Getting errors in elastisearch when deleting tasks, get retunred "cant delete experiment"
hi, thanks for reaching out. Getting desperate here.
Yes, its self hosted
No, only currently running experiments are deleted (task itself is gone, but debug images and models are present in fileserver folder)
What I do see is some random elastisearch errors popping up from time to time
[2024-01-05 09:16:47,707] [9] [WARNING] [elasticsearch] POST
None [status:N/A request:60.064s]
Traceback (most recent call last):
File "/usr/local/lib/python3.9/site-packages/urllib3/connectionpool.py", line 426, in _make_request
six.raise_from(e, None)
File "<string>", line 3, in raise_from
File "/usr/local/lib/python3.9/site-packages/urllib3/connectionpool.py", line 421, in _make_request
httplib_response = conn.getresponse()
File "/usr/local/lib/python3.9/http/client.py", line 1377, in getresponse
response.begin()
File "/usr/local/lib/python3.9/http/client.py", line 320, in begin
version, status, reason = self._read_status()

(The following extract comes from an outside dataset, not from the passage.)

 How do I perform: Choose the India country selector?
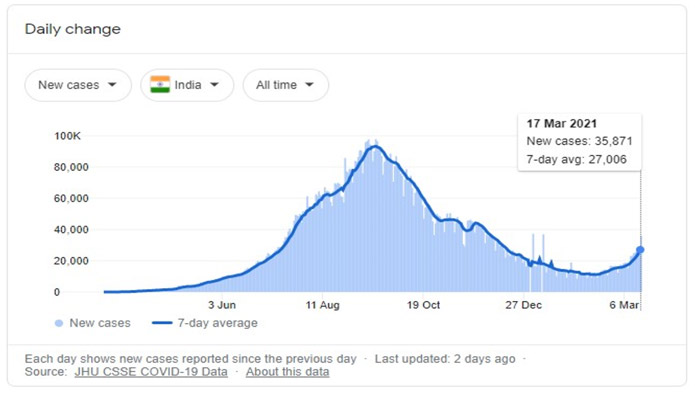[x=187, y=85]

File "/usr/local/lib/python3.9/http/client.py", line 281, in _read_status
line = str(self.fp.readline(_MAXLINE + 1), "iso-8859-1")

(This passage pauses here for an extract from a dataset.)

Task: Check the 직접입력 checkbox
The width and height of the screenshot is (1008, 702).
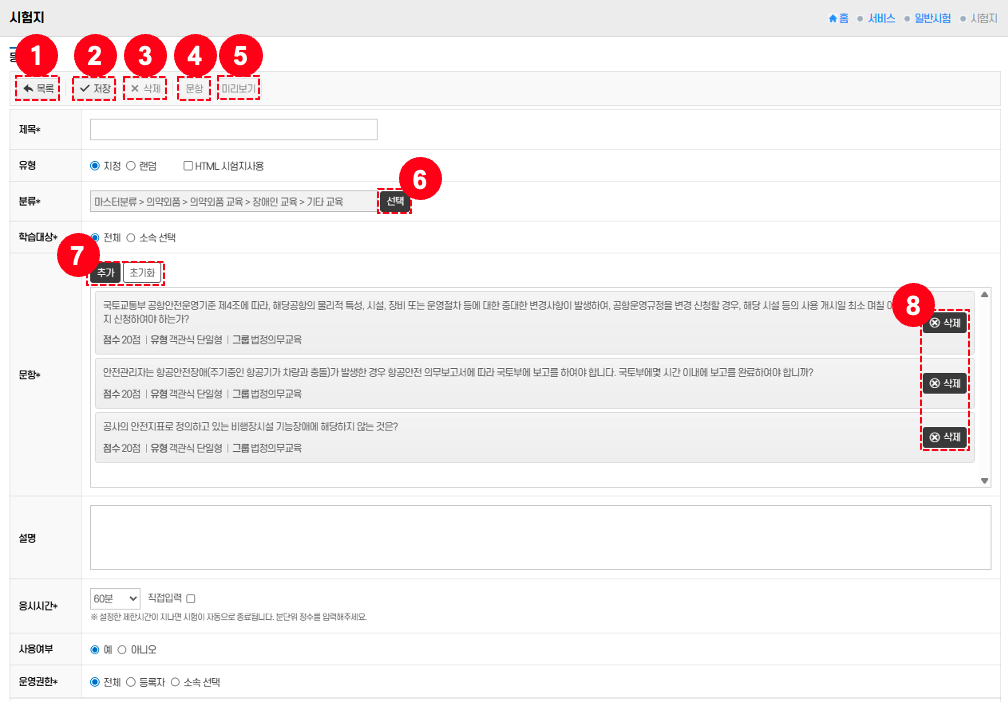Action: [x=191, y=598]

File "/usr/local/lib/python3.9/socket.py", line 704, in readinto
return self._sock.recv_into(b)
socket.timeout: timed out
During handling of the above exception, another exception occurred:
Traceback (most recent call last):
File "/usr/local/lib/python3.9/site-packages/elasticsearch/connection/http_urllib3.py", line 251, in perform_request
response = self.pool.urlopen(
File "/usr/local/lib/python3.9/site-packages/urllib3/connectionpool.py", line 726, in urlopen
retries = retries.increment(
File "/usr/local/lib/python3.9/site-packages/urllib3/util/retry.py", line 386, in increment
raise six.reraise(type(error), error, _stacktrace)

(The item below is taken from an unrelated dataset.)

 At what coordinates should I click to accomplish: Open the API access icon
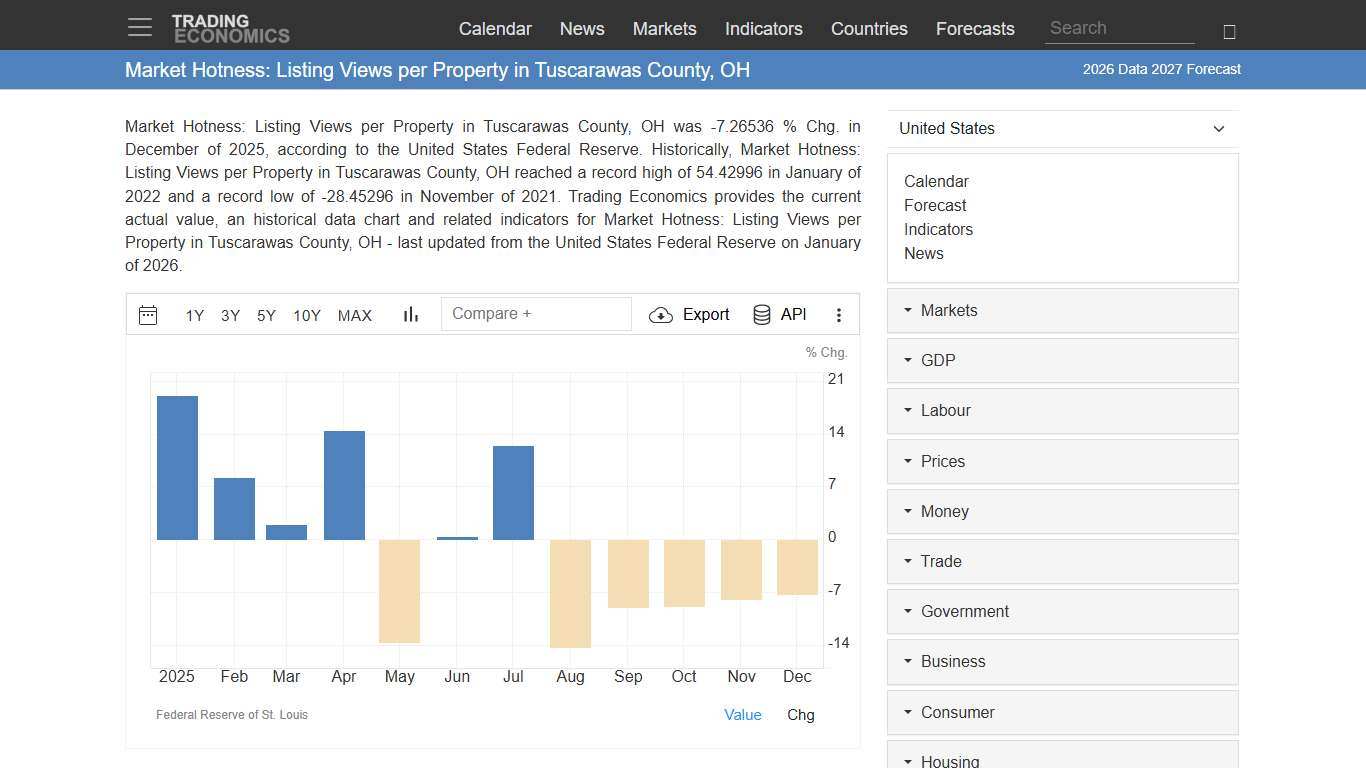point(779,314)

File "/usr/local/lib/python3.9/site-packages/urllib3/packages/six.py", line 735, in reraise
raise value
File "/usr/local/lib/python3.9/site-packages/urllib3/connectionpool.py", line 670, in urlopen
httplib_response = self._make_request(
File "/usr/local/lib/python3.9/site-packages/urllib3/connectionpool.py", line 428, in _make_request
self._raise_timeout(err=e, url=url, timeout_value=read_timeout)
File "/usr/local/lib/python3.9/site-packages/urllib3/connectionpool.py", line 335, in _raise_timeout
raise ReadTimeoutError(
urllib3.exceptions.ReadTimeoutError: HTTPConnectionPool(host='elasticsearch', port='9200'): Read timed out. (read timeout=60)
Another thing I noticed that elastisearch folder has grown to gigantic size, is that normal? Can I clear it up somehow without problems?
Its 50GB currently
elastisearch also takes like 15GB of ram
Here are my clearml versions and elastisearch taking up 50GB
Regarding the missing tasks, this is the first I'm hearing of such an issue - is it possible you're somehow reusing the task for a ClearML Dataset, causing it to be marked as hidden?
Hi @<1590514584836378624:profile|AmiableSeaturtle81> , can you attach the text logs of ES? It seems that for some reason all of your shards fail, I'm not sure why. Also, the size is usually a by product of the amount of data (and tasks) in the system, and depends on the amount of data you're storing (console logs, events, etc.).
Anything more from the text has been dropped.